Comment by marcusb

1 day ago

I’m puzzled when I hear people say ‘oh, I only use LLMs for things I don’t understand well. If I’m an expert, I’d rather do it myself.’

In addition to the ability to review output effectively, I find the more closely I’m able to describe what I want in the way another expert in that domain would, the better the LLM output. Which isn’t really that surprising for a statistical text generation engine.

I guess it depends. In some cases, you don't have to understand the black box code it gives you, just that it works within your requirements.

For example, I'm horrible at math, always been, so writing math-heavy code is difficult for me, I'll confess to not understanding math well enough. If I'm coding with an LLM and making it write math-heavy code, I write a bunch of unit tests to describe what I expect the function to return, write a short description and give it to the LLM. Once the function is written, run the tests and if it passes, great.

I might not 100% understand what the function does internally, and it's not used for any life-preserving stuff either (typically end up having to deal with math for games), but I do understand what it outputs, and what I need to input, and in many cases that's good enough. Working in a company/with people smarter than you tends to make you end up in this situation anyways, LLMs or not.

Though if in the future I end up needing to change the math-heavy stuff in the function, I'm kind of locked into using LLMs for understanding and changing it, which obviously feels less good. But the alternative is not doing it at all, so another tradeoff I suppose.

I still wouldn't use this approach for essential/"important" stuff, but more like utility functions.

  • Would you rather it be done incorrectly when others are expecting correctness or not at all? I would choose not at all.

    • Well, given the context is math in video games, I guess I'd chose "not at all", if there was no way for me to verify it's correct or not. But since I can validate, I guess I'd chose to do it, although without fully understanding the internals.

That's why outsource most other things in our life though, why would it be different with LLMs?

People don't learn how a car works before buying one, they just take it to a mechanic when it breaks. Most people don't know how to build a house, they have someone else build it and assume it was done well.

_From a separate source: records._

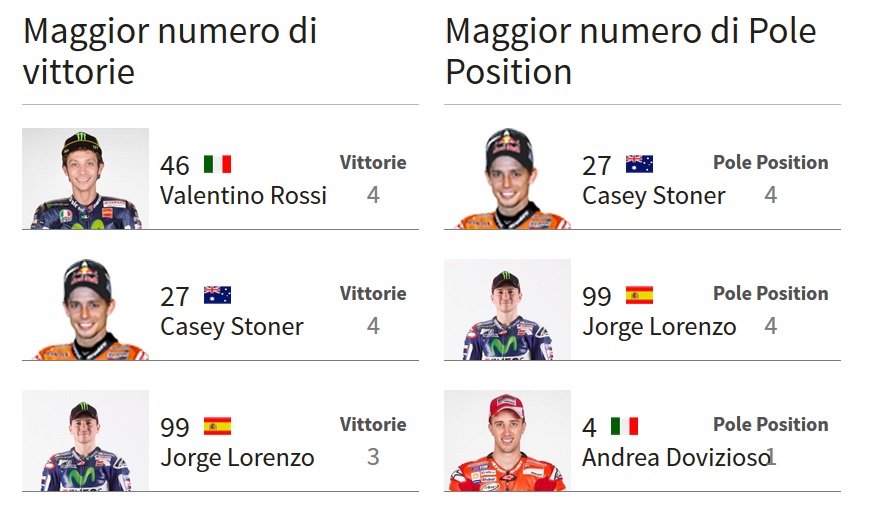Click the Italian flag beside Andrea Dovizioso
The image size is (877, 506).
coord(624,426)
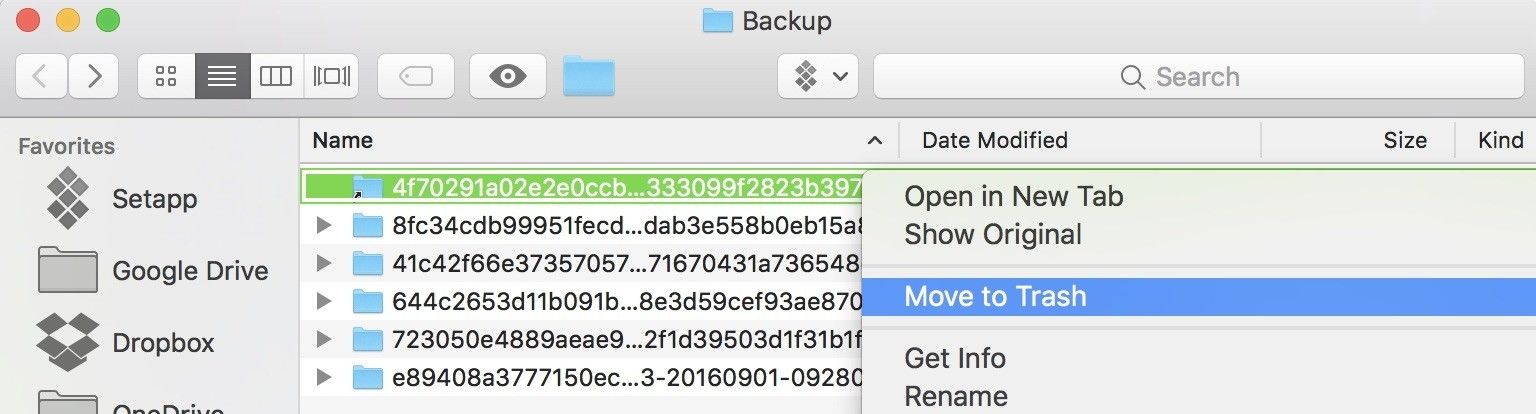Image resolution: width=1536 pixels, height=414 pixels.
Task: Select the list view toggle
Action: (x=222, y=77)
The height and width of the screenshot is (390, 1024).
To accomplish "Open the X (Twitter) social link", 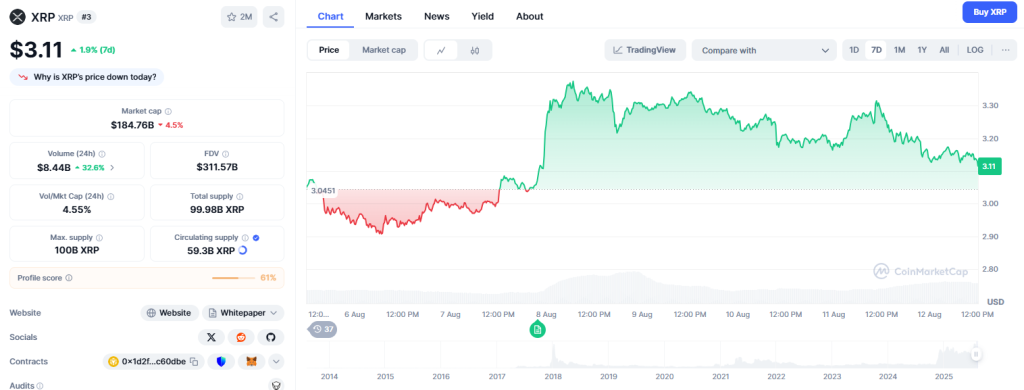I will [x=211, y=337].
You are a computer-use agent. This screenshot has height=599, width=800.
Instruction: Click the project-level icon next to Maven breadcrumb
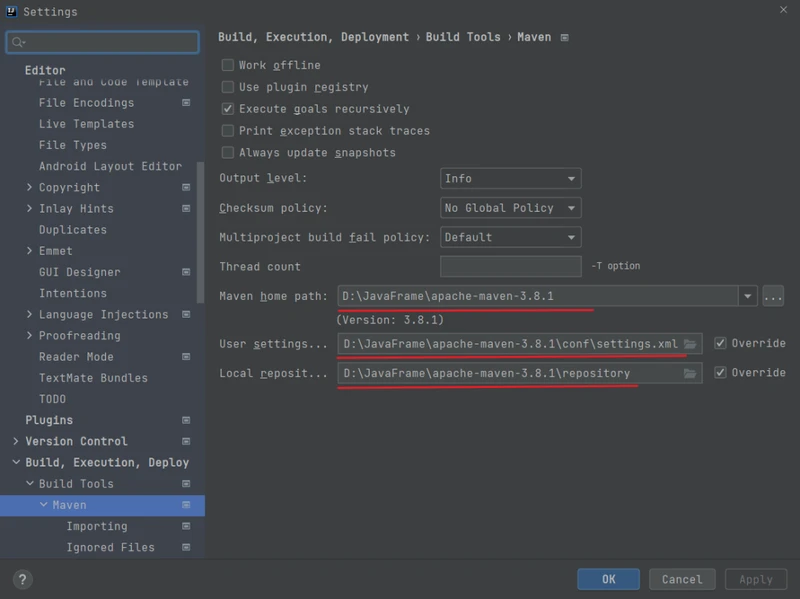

I fully expect people to similarly have LLMs do what the person doesn't know how and assume the machine knew what to do.

  • > why would it be different with LLMs?

    Because LLMs are not competent professionals to whom you might outsource tasks in your life. LLMs are statistical engines that make up answers all the time, even when the LLM “knows” the correct answer (i.e., has the correct answer hidden away in its weights.)

    I don’t know about you, but I’m able to validate something is true much more quickly and efficiently if it is a subject I know well.

    • > competent professionals

      That requires a lot of clarity and definition if you want to claim that LLMs aren't competent professionals. I assume we'd ultimately agree that LLMs aren't, but I'd add that many humans paid for a task aren't competent professionals either and, more importantly, that I can't distinguish the competent professionals from others without myself being competent enough in the topic.

      My point was that people have a long history of outsourcing to someone else, often to someone they have never met and never will. We do it for things that we have no real idea about and trust that the person doing it must have known what they were doing. I fully expect people to end up taking the same view of LLMs.